For the year, Apollo saw total revenue of $3.7 billion which was a roughly 14% decline from the $4.3 billion it brought in last year. Even though this may be disappointing, that's still far larger than the $1.49 billion that Career Education Corporation , the $1.6 billion that Corinthian Colleges , or the $1.29 billion that ITT Education Services raked in during their most recent fiscal years. Moving forward, the company expects to continue to see a challenging environment in the industry as fewer consumers enroll in its programs and the threat of current and further government regulation takes hold. This is best illustrated by looking at Apollo's 2014 fiscal revenue forecast of $2.95 to $3.05 billion, which would be a 17.6% to 20.3% haircut.
In an effort to help offset this expected decline in revenue and net income, the company hopes to achieve significant cost reduction through restructuring efforts in the amount of $300 million which, when combined with this year's efforts, should total around $650 million. After the implementation of these initiatives, the company believes that its operating income (not inclusive of the actual cost of restructuring) will be somewhere in the range of $375 to $450 million. This too is a large haircut from its 2013 operating income (after adding back restructuring expenses and removing its litigation credit for the sake of comparability) of $601.4 million.
How does Apollo match up to its peers?
In this article so far, we've looked at how Apollo's numbers have been recently and what they're likely to be in its next fiscal year. We've also taken the time to look briefly at three of its peers in terms of size and have come to the conclusion that Apollo is larger, by far, than each. However, just because the company is larger does not mean that it is a better prospective investment. To determine which company is the most attractive, I decided to look at the revenue growth (or lack thereof) from each.

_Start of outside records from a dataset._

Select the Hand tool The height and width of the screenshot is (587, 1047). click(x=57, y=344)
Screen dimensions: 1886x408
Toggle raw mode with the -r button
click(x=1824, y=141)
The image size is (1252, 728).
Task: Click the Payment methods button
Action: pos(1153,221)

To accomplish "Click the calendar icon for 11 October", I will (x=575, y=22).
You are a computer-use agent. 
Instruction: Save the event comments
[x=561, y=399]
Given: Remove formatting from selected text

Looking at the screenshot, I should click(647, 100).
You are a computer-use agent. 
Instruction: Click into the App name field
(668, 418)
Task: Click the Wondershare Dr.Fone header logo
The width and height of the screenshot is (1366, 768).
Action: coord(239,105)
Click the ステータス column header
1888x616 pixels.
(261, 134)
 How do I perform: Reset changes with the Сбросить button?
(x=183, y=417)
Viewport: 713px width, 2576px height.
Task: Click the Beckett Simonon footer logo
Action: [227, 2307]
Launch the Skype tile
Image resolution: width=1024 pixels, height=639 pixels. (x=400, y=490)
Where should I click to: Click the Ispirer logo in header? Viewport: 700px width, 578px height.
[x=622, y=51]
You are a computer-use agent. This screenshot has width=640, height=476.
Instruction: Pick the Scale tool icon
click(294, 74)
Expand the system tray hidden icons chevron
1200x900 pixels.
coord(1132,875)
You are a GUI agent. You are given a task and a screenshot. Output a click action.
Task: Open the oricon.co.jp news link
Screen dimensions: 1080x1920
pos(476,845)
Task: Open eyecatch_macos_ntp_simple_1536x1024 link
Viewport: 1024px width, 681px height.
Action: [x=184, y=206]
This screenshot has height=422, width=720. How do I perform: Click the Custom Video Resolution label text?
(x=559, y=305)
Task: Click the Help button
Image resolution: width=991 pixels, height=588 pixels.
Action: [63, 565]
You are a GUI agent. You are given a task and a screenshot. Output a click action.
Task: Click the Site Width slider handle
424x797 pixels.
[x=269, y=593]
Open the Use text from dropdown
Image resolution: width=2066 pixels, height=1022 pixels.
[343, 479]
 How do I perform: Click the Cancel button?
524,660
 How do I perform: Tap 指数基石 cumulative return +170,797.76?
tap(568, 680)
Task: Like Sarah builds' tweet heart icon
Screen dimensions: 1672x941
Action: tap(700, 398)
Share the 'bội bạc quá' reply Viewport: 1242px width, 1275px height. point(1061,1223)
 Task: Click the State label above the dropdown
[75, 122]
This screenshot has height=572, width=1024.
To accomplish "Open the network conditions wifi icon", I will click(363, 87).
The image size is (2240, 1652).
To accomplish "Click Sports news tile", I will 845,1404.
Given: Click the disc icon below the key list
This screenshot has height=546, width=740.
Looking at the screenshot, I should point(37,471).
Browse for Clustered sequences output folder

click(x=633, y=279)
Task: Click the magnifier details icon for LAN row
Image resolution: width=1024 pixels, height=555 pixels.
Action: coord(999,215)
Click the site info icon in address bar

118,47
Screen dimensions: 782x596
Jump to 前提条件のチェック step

By considering each company's revenue growth or shrinkage, we can actually discern, with reasonable certainty, how well it handled the broader industry downturn. (i.e. which company is more immune/adaptable) This could show the market power and service quality of each entity.
Source: Company Filings
In the graph above, I compiled the revenue for each company and compared it over time. Essentially, I converted each company's revenue in 2008 to $1,000 (to act as the base) and tracked how well each company has performed since then. Because only Corinthian Colleges and Apollo Group have reported their 2013 numbers, both Career Education and ITT end in their 2012 fiscal years.
According to the graph, we see that each company performed really well in terms of revenue growth up through 2010. Corinthian Colleges had the greatest performance and Career Education had the worst. However, due to fewer enrollments and some changes in government regulation, all four dropped precipitously through 2012. Apollo Group continued to decline (with further declines expected going forward). The only exception to this is Corinthian Colleges which saw its revenue fall very little, followed by a small incline in its 2013 fiscal year. The underlying reason here is that it was able to increase its costs by 3.7% while only experiencing a 3.3% decline in enrollments.
Apollo Group reported earnings and revenue that handily exceeded expectations. However, it appears as though it (and probably the rest of the industry) will likely continue to experience declining prospects in the foreseeable future. The only exception appears (at least thus far) to be Corinthian Colleges, which has shown a strong capacity to handle adverse industry changes. It is because of this that I would highly encourage investors to look further into Corinthian Colleges to see whether or not it offers the Foolish investor more bang for their buck.